About this exercise
Starting with the first line of the records, write out each line exactly until you have included the line containing "Enable iCloud Mail checkbox".

Stored data entries:
· · ·
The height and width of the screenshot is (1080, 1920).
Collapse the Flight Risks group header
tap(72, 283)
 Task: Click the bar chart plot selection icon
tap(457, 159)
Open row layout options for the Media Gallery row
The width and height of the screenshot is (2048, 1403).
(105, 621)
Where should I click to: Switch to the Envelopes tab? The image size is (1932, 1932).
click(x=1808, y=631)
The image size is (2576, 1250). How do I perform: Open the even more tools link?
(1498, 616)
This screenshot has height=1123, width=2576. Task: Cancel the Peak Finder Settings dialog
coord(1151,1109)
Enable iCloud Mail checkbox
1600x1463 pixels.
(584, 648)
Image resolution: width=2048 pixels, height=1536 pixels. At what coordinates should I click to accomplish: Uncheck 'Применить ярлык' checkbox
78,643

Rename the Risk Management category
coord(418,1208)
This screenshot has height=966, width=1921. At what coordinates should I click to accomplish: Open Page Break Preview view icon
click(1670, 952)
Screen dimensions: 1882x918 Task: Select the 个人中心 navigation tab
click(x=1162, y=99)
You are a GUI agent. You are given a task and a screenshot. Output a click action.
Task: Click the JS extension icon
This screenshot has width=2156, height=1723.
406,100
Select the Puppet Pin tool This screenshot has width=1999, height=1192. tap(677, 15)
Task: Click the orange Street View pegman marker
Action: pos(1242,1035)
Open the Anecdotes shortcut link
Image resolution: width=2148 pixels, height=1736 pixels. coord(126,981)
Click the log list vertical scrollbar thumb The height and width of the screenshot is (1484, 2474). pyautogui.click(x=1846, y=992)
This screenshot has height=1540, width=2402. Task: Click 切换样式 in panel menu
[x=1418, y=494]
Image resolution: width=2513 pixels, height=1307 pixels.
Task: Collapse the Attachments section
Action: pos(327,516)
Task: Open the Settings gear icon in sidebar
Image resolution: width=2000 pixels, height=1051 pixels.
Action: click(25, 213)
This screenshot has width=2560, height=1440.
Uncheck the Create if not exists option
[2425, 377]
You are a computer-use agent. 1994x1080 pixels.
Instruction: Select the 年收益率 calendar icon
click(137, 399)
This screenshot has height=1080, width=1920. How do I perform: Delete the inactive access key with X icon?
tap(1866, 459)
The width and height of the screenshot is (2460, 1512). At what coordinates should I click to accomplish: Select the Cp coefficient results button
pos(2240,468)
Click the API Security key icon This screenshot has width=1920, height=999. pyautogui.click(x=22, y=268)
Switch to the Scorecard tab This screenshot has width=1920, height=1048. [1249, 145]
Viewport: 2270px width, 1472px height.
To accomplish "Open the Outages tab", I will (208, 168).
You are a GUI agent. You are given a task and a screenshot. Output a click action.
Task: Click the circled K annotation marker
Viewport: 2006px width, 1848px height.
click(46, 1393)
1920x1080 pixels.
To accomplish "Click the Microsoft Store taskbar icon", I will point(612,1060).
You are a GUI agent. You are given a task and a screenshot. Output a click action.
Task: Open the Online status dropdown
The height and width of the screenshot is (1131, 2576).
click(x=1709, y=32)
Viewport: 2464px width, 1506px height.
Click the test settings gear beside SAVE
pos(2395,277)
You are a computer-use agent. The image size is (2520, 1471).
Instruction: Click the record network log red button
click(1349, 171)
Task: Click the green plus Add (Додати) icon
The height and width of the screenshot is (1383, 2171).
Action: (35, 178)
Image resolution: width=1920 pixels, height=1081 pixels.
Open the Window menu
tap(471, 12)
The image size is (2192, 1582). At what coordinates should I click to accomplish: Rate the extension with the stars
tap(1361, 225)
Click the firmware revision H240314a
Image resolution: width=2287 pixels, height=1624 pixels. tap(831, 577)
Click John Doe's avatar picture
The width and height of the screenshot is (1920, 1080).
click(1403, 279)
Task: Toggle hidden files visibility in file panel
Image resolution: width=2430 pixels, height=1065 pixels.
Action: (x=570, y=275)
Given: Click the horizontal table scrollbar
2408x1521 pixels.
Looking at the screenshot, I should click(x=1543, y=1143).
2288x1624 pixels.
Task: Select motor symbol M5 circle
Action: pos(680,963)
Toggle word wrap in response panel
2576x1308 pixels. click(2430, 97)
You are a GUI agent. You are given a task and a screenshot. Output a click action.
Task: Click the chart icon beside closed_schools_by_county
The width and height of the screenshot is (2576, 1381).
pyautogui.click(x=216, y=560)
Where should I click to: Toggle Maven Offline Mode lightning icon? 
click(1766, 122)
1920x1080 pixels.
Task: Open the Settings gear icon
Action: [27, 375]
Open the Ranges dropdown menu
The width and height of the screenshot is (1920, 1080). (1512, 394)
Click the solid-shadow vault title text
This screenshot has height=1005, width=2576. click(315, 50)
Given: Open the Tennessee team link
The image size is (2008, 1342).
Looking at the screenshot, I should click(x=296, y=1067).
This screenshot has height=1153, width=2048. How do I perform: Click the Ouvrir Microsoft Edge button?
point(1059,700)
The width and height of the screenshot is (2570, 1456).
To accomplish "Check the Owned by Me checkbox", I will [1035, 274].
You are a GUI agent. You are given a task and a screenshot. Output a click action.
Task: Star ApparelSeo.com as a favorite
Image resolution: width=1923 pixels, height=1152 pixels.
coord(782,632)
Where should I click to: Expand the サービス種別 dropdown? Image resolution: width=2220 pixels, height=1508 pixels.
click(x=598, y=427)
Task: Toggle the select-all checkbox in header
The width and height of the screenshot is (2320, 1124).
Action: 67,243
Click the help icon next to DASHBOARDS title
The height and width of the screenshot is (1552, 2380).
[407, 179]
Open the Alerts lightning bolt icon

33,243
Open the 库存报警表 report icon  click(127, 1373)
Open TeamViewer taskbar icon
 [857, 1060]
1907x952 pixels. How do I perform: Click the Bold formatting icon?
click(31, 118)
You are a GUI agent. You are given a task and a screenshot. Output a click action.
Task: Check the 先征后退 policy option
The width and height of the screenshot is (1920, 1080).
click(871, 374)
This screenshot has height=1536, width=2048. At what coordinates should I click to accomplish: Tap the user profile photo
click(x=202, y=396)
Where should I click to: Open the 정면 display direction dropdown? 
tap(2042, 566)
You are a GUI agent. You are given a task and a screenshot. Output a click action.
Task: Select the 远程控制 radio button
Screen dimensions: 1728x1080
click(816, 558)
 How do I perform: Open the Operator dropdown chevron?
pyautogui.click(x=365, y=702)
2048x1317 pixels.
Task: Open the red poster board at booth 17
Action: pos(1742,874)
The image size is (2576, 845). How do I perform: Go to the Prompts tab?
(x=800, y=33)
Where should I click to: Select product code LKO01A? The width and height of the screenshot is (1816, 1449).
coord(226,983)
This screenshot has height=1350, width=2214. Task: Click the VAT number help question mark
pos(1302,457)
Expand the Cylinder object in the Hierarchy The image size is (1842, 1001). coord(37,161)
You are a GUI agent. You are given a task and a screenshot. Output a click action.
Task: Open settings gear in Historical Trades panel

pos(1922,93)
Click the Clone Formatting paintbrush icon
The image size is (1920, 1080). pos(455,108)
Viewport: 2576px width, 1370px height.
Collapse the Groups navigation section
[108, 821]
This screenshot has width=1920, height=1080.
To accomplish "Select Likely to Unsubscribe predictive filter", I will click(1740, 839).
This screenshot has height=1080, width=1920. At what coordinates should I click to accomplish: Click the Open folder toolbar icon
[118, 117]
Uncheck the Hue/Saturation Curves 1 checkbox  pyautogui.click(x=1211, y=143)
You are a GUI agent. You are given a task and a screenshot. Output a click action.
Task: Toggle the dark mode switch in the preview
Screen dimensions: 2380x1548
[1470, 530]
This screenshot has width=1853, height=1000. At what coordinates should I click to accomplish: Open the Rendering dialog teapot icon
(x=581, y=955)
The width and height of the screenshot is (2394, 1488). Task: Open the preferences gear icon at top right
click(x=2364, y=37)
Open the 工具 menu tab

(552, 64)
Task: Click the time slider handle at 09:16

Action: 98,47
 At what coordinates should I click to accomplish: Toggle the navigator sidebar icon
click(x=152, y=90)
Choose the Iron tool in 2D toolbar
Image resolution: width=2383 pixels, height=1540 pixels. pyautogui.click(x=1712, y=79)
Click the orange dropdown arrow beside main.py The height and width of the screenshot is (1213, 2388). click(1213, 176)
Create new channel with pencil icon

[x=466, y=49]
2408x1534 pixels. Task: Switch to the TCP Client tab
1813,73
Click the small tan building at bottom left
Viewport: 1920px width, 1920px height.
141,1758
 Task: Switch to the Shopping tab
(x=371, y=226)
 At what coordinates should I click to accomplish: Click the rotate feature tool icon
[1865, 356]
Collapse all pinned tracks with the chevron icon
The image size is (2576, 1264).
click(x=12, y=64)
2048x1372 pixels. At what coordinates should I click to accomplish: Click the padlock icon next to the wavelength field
· · ·
Exercise output
The height and width of the screenshot is (1080, 1920).
Collapse the Flight Risks group header
tap(72, 283)
 Task: Click the bar chart plot selection icon
tap(457, 159)
Open row layout options for the Media Gallery row
The width and height of the screenshot is (2048, 1403).
(105, 621)
Where should I click to: Switch to the Envelopes tab? The image size is (1932, 1932).
click(x=1808, y=631)
The image size is (2576, 1250). How do I perform: Open the even more tools link?
(1498, 616)
This screenshot has height=1123, width=2576. Task: Cancel the Peak Finder Settings dialog
coord(1151,1109)
Enable iCloud Mail checkbox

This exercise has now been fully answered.